Chi e perché voleva morto Giulio Regeni? Stava indagando su qualcosa che dava fastidio? Domani la salma del ragazzo friuliano arriverà intorno alle ore 13 presso lo scalo Fiumicino a Roma da dove, poi, sarà trasportato a “La sapienza” per l’autopsia. La Procura di Roma, che sta indagando sull’accaduto, ha già ricevuto un esame medico preliminare da parte delle istituzioni egiziane, nel rapporto si legge di un orecchio tagliato, una frattura al cranio e una emorragia interna che ha provocato una morte lenta e dolorosa. La morte di Giulio Regeni ha sin da subito destato dei sospetti anche sui comportamenti di chi stava indagando, le prime voci, infatti, parlavano di un incidente stradale, ma adesso la versione che arriva dalle stesse fonti è completamente diversa.

Il Governo italiano chiede collaborazione alle autorità egiziane nelle indagini

Del caso si sta occupando direttamente il capo del Governo Italiano Matteo Renzi che ha personalmente chiamato al-Sisi per chiedere una collaborazione concreta e fattiva nelle indagini.

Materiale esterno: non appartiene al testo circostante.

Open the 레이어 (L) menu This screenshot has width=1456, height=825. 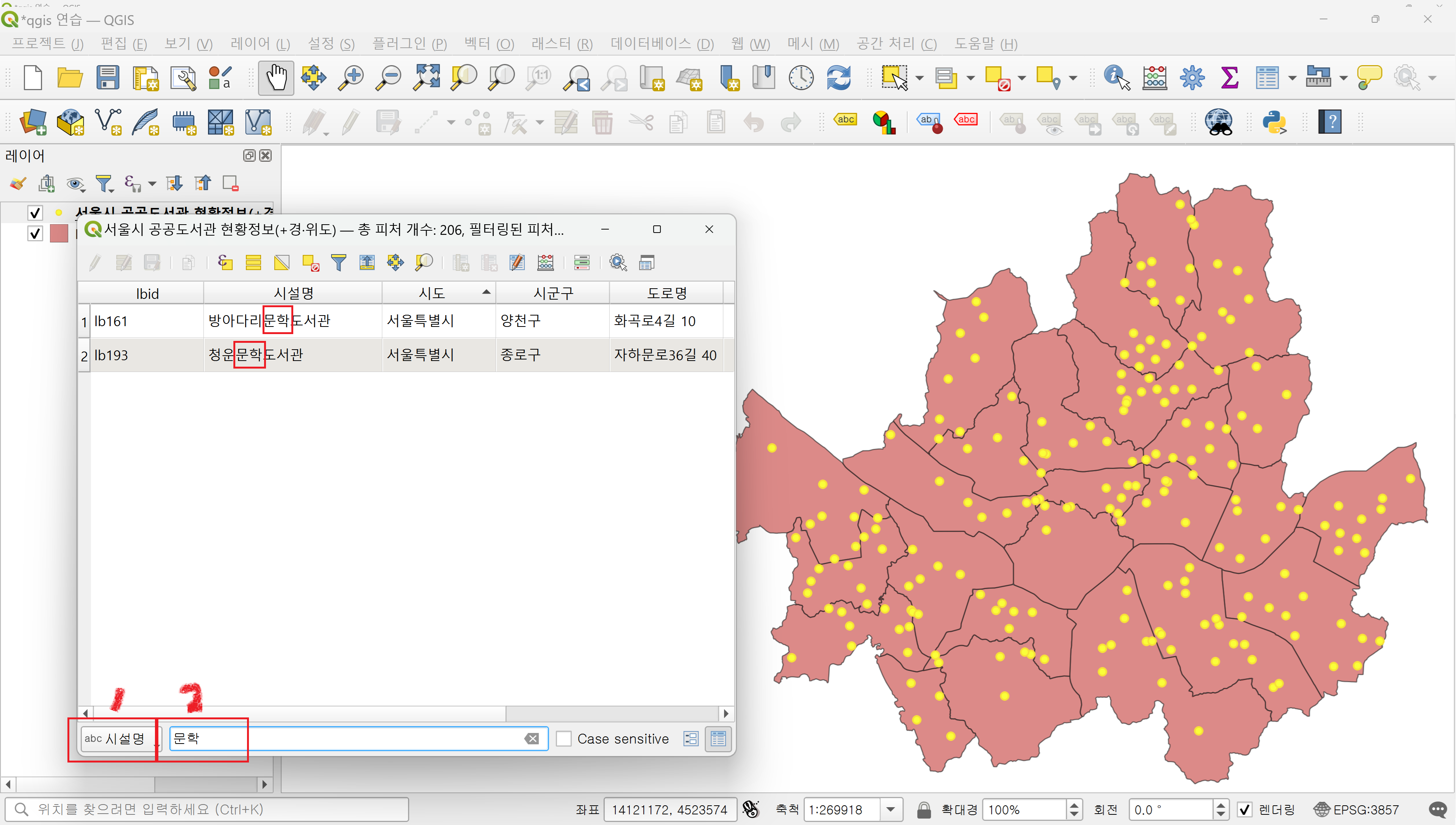coord(260,44)
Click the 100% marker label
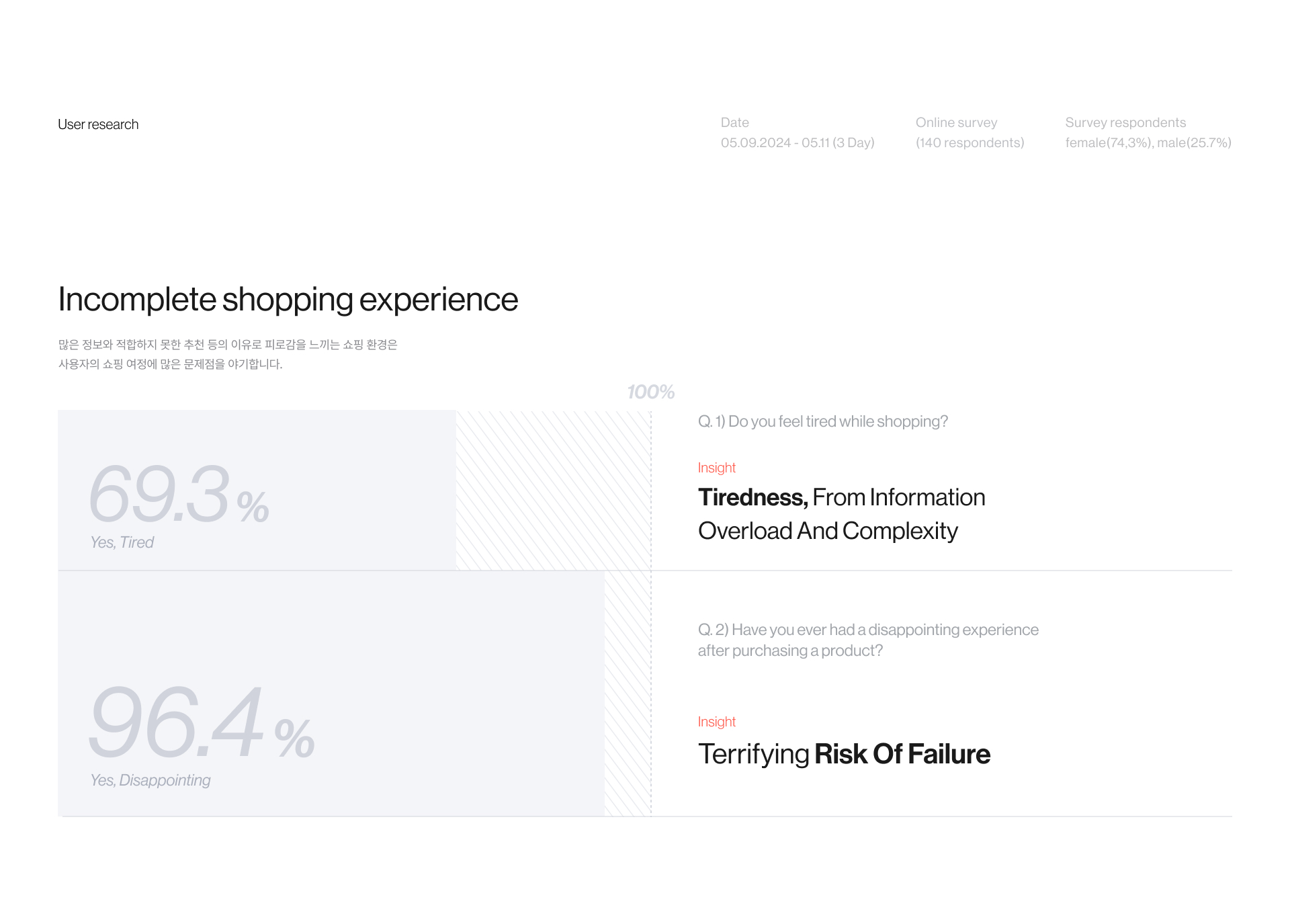The image size is (1290, 924). 650,392
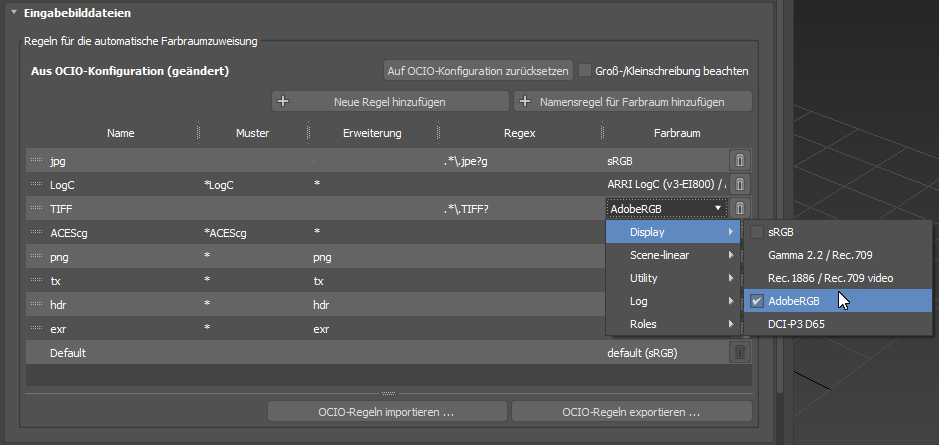Open the AdobeRGB color space dropdown

click(x=665, y=208)
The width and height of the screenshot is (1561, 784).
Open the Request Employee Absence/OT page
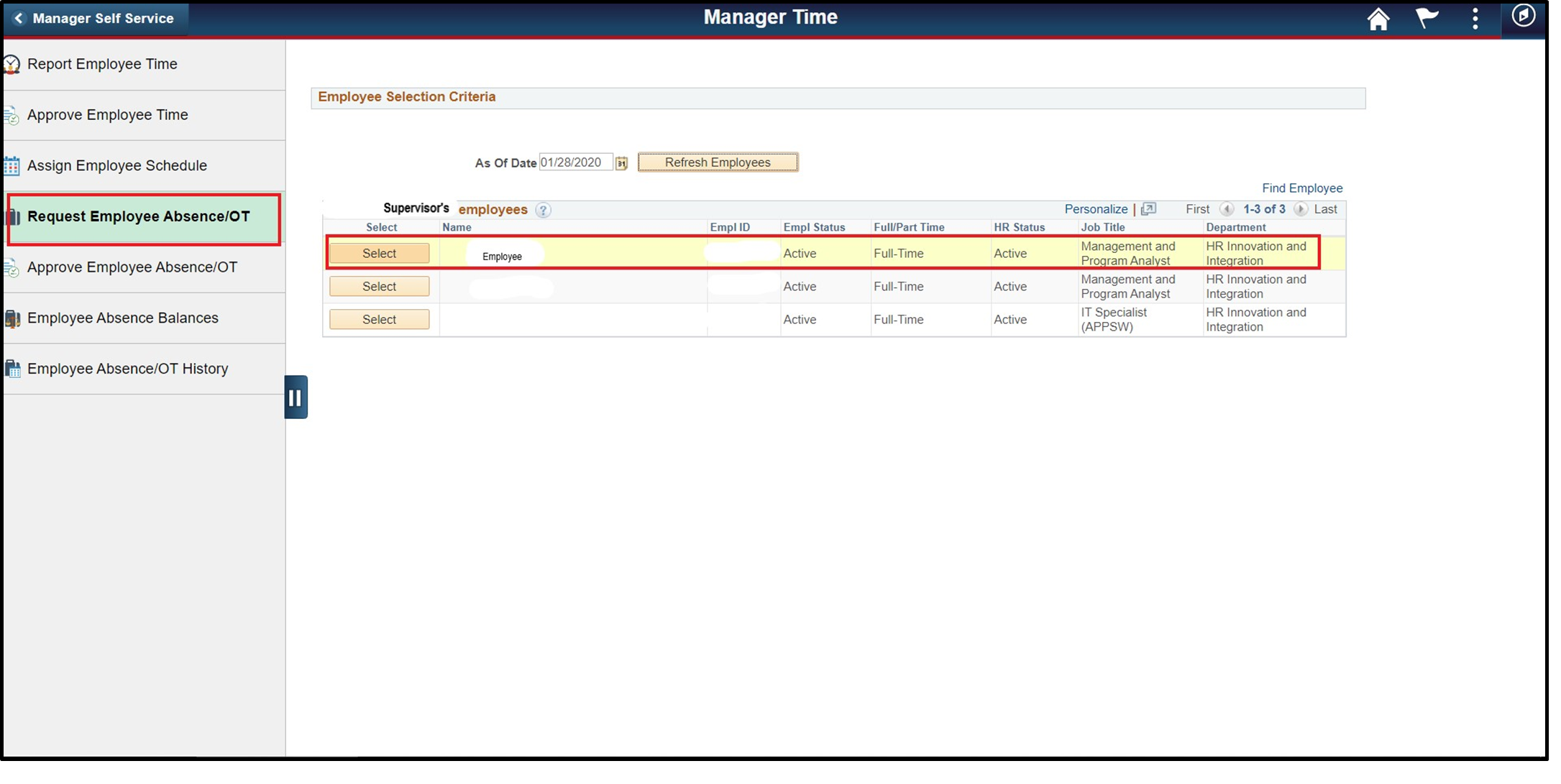click(138, 216)
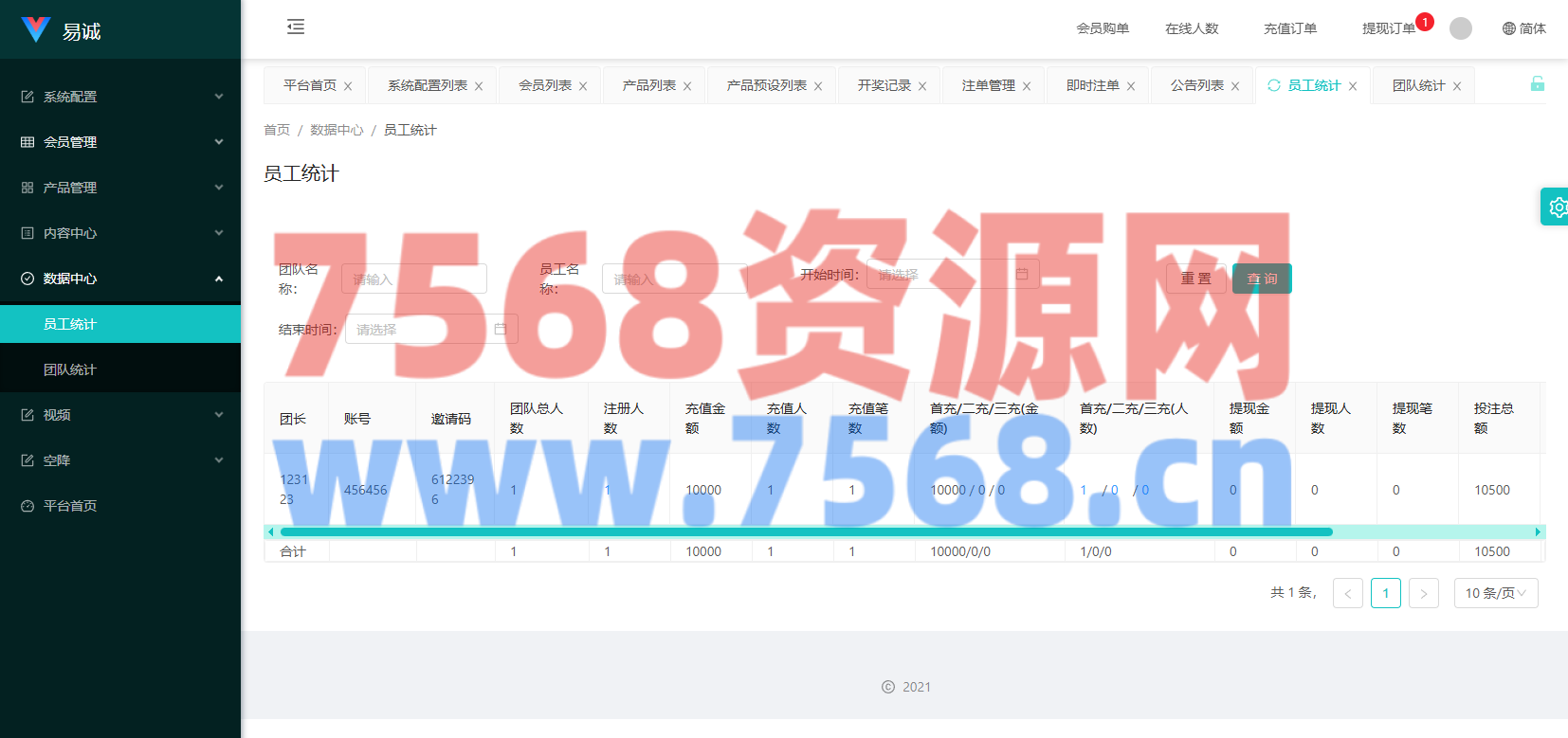Expand the 系统配置 sidebar menu

tap(120, 97)
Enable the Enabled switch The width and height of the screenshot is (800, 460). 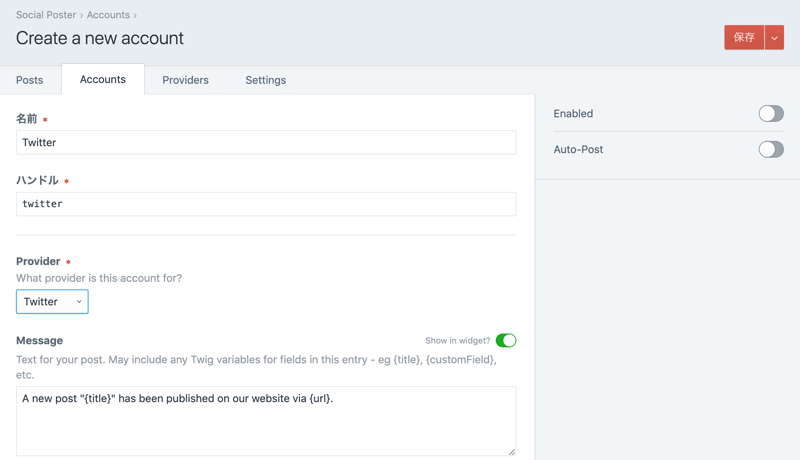pyautogui.click(x=770, y=114)
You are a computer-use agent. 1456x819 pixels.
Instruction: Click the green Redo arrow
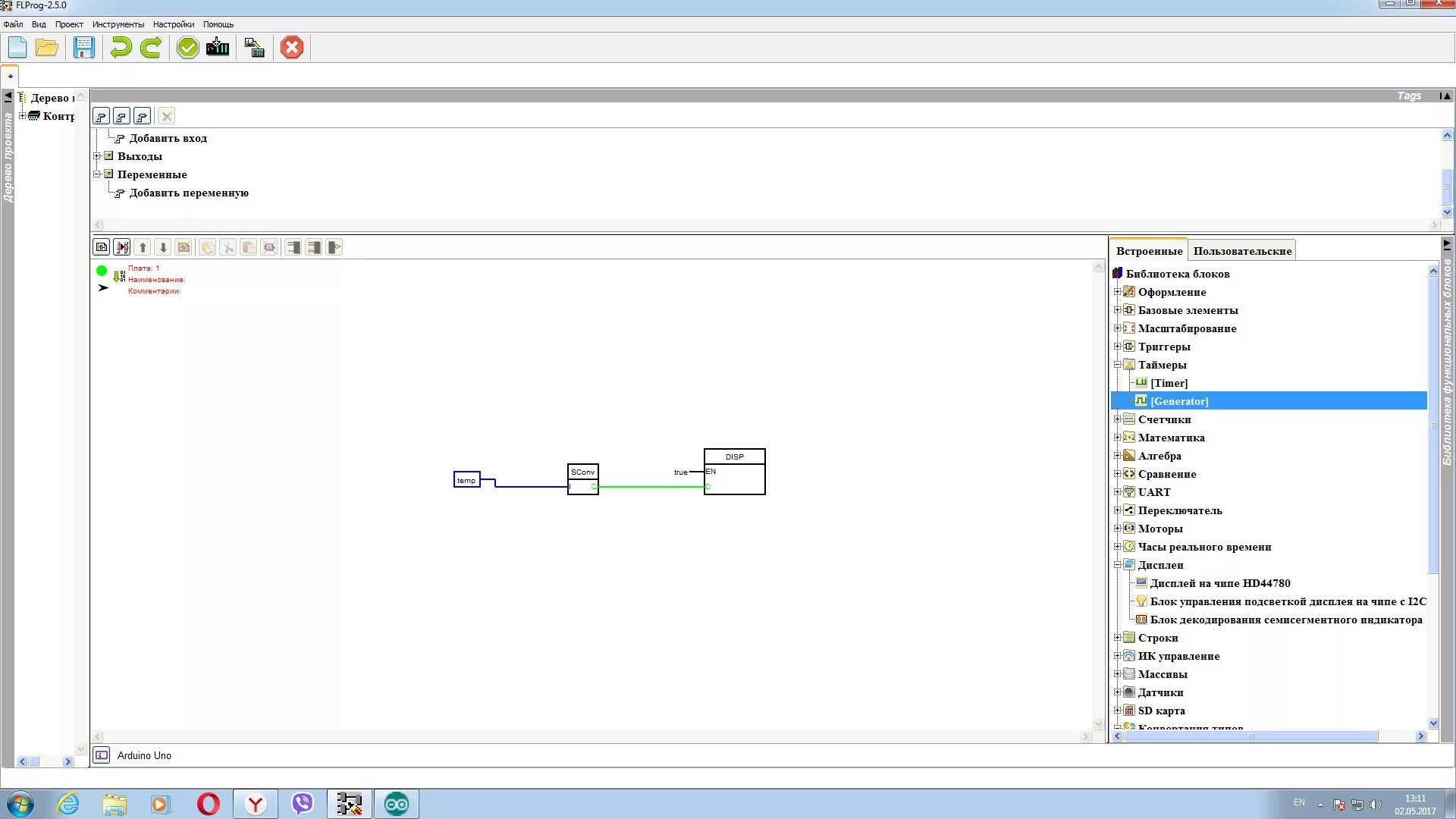tap(151, 48)
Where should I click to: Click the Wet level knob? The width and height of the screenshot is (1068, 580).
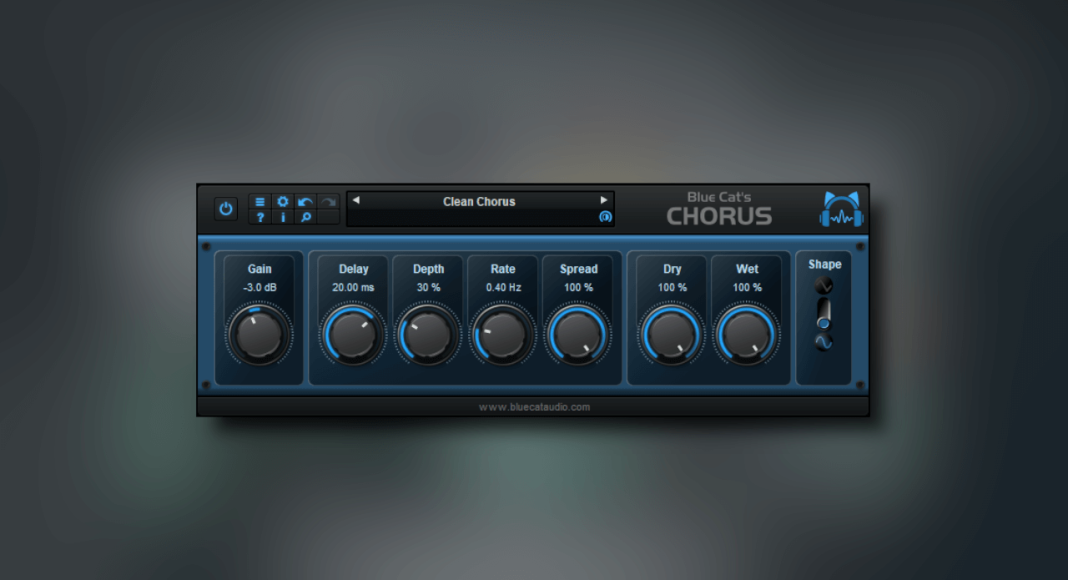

In tal senso è intervento anche il ministro dell’interno Alfano che ha dichiarato la sua ferma convinzione che le autorità egiziane non si sottrarranno alla richiesta d’aiuto da parte dell’esecutivo italiano. La morte di Giulio Regeni ha scosso tutti gli italiani che adesso, soprattutto dai social, chiedono giustizia per il giovane strappato alla vita a soli 27 anni.